:: EXERCISE ::
Count the lines in the data below that contain the string "height" and reply with only that number.

Word and item position data:
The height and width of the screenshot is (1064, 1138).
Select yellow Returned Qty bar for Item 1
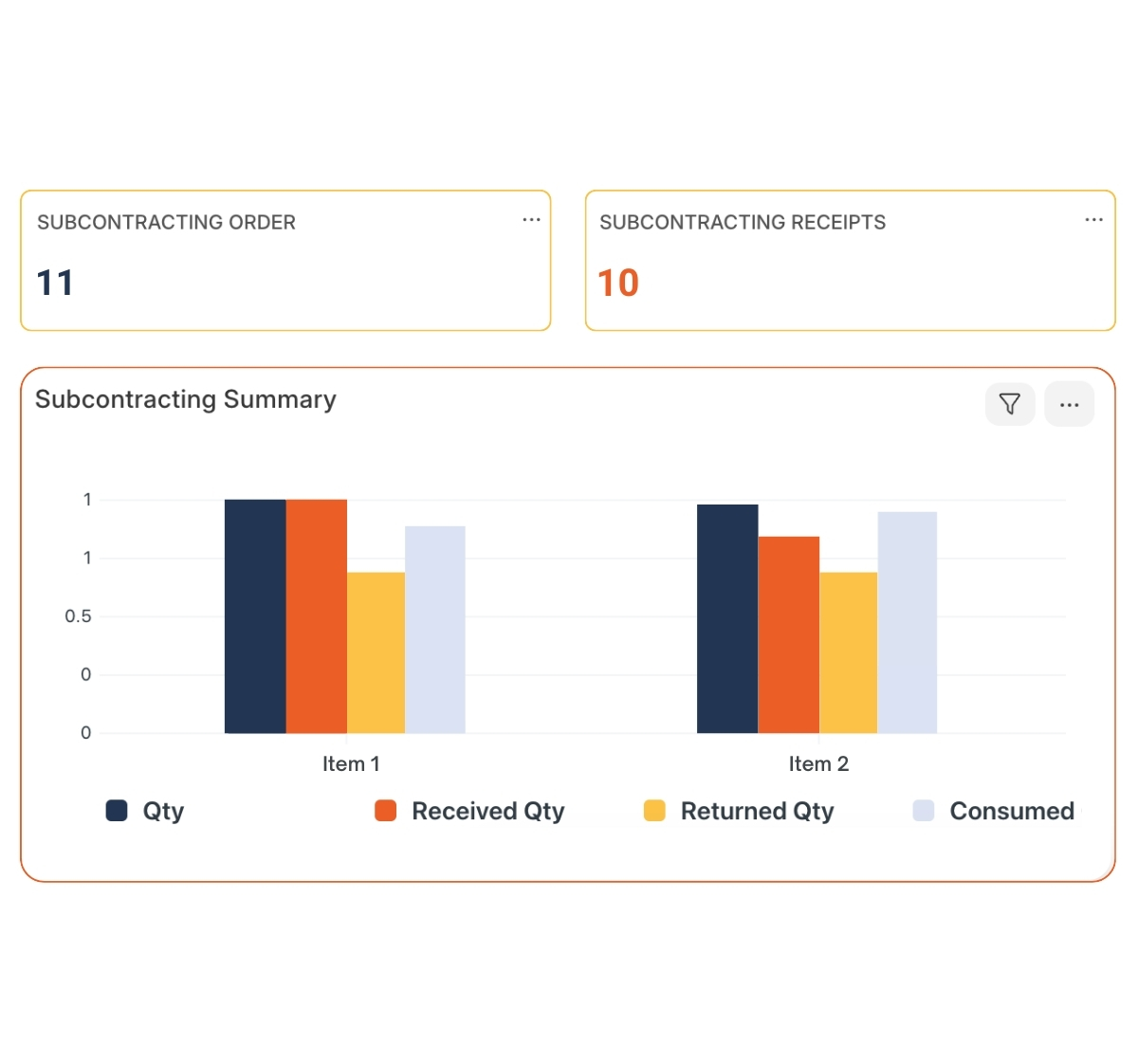click(376, 652)
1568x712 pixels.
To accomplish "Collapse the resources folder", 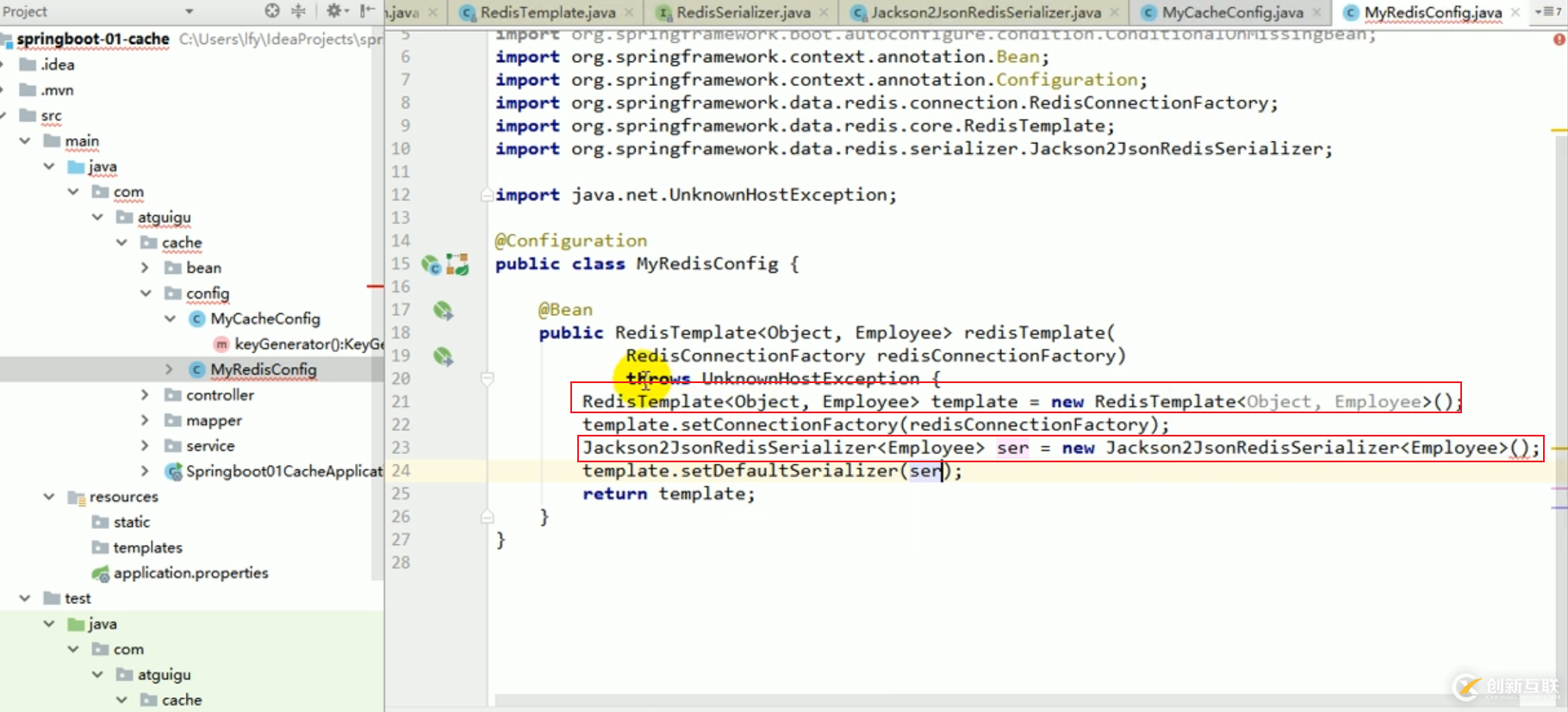I will pos(49,497).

:: RESULT ::
1